Q) Shovel Ready is written in a spare, stripped-down style, that’s quite different from the journalism you’ve written. What explains that difference?
A) One thing I love about the best noir writing is how it flirts shamelessly with poetry. Not just the obvious examples, like Raymond Chandler, the Godfather of the American Simile, but writers like James Ellroy, or James Sallis or, more recently, Megan Abbott. With a writer like Ellroy, you get exhilarating, fantastically crafted prose and a breakneck story to boot, which to me is an irresistible combination. Also, as a kid, I was always intrigued by the power of words —especially two words placed in juxtaposition. The shortest Bible verse, famously, is “Jesus wept,” which is a really enviable model of literary economy. In the modern world, I absolutely love Twitter and the brevity it forces on you. And I love hip-hop lyrics, which seems like one of the last American frontiers for pure linguistic playfulness.
Q) Beyond crime and science-fiction writers, what were the other influences on Shovel Ready?
A) I’ve loudly and publicly professed my love of ’80s America action films, in particular what I consider the Holy Trinity: Commando, Aliens and Die Hard. So much has been written, justifiably, about the Golden Age of American Cinema in the 1970s, but I think the ’80s were, in their own way, another Golden Age. A whole new, distinctly American genre was born. Unfortunately, these movies—and, in some cases, the actors who starred in them—slid very quickly into self-parody. But if there’s a more entertaining movie in existence than Aliens, I’ve yet to see it. And Die Hard is like a perfect machine for the manufacturing of joy.

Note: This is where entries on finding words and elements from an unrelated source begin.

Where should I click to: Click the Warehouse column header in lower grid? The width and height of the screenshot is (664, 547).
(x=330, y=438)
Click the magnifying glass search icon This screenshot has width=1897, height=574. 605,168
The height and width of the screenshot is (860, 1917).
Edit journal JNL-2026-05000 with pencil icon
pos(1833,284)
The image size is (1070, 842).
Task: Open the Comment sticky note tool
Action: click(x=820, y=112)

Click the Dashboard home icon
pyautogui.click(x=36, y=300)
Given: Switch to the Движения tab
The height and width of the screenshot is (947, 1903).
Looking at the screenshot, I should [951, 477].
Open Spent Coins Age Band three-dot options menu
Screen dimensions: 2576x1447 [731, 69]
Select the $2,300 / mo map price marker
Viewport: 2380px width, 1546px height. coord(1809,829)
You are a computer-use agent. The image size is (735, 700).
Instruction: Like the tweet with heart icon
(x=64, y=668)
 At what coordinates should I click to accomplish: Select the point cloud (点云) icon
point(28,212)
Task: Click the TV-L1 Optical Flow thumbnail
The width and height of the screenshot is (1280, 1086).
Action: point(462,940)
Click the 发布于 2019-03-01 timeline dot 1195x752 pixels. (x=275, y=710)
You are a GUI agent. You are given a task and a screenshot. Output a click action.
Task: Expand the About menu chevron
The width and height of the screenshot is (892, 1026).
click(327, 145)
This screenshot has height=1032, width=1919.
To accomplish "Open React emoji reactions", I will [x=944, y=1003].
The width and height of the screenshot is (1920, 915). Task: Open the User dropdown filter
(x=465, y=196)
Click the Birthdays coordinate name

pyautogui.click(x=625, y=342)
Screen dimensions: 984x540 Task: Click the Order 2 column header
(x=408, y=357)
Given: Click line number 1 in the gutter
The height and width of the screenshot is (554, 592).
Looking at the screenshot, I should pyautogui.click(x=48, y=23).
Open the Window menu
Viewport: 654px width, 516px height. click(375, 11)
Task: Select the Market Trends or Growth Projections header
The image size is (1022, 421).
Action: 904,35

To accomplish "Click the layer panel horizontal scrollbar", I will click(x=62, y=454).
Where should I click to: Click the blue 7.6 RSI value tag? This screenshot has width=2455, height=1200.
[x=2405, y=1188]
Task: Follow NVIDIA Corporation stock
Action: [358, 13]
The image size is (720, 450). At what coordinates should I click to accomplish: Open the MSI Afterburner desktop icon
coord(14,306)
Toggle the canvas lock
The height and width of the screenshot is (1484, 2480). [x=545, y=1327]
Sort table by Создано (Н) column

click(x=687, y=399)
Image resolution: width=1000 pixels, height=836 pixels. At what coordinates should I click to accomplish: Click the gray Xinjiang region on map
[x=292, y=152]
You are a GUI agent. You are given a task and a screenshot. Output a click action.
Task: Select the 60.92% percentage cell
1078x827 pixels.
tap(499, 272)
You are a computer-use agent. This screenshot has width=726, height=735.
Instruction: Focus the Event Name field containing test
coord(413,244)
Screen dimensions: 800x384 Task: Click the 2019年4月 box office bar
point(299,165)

Q) You’ve interviewed authors, writers, celebrities and movie directors for your work at The New York Times Magazine. Who was your favorite? Or who is the one person you’d love to interview?
A) They are all my children and I love them all equally. That said, some were a very great thrill. I had the fortune of profiling Mark Leyner, a writer who’s long been a personal hero of mine. I really loved talking about science fiction and storytelling with Rian Johnson, the director of Brick, The Brothers Bloom and most recently, Looper. And it was exceptionally enjoyable to profile Stephen Colbert. He’s an extremely bright and articulate guy—and, of course, hilarious. As for the one person I’d love to interview, it’s a tricky question. I certainly have people I admire, but I’ve also learned that meeting your creative heroes, especially in a journalistic context, can be a mixed blessing. That said, as of this writing, I have an interview scheduled with Harrison Ford, who played basically every character I adored as a kid (and more than a few as an adult). So my 10-year-old self is absolutely beside himself.
Q) What’s next for Spademan?
A) Once I started building this world, I knew I would not want to leave anytime soon. Thankfully, Crown has agreed to let me write a Spademan follow-up to Shovel Ready, which will continue the story. I would love to tell you what’s going to happen in it, but that would give away too much about the first book; and we would both ultimately feel disappointed. So go read Shovel Ready and then we can talk.
Adam Sternbergh is the culture editor of The New York Times Magazine. His writing has been featured in many publications, including GQ and The Times of London, and on the radio programme This American Life. He grew up in Toronto and spent the early part of his career at publications such as Toronto Life and Saturday Night. He now lives in Brooklyn. Sternbergh presents his dynamite debut, Shovel Ready, on April 9th alongside Ghalib Islam and Jane Woods.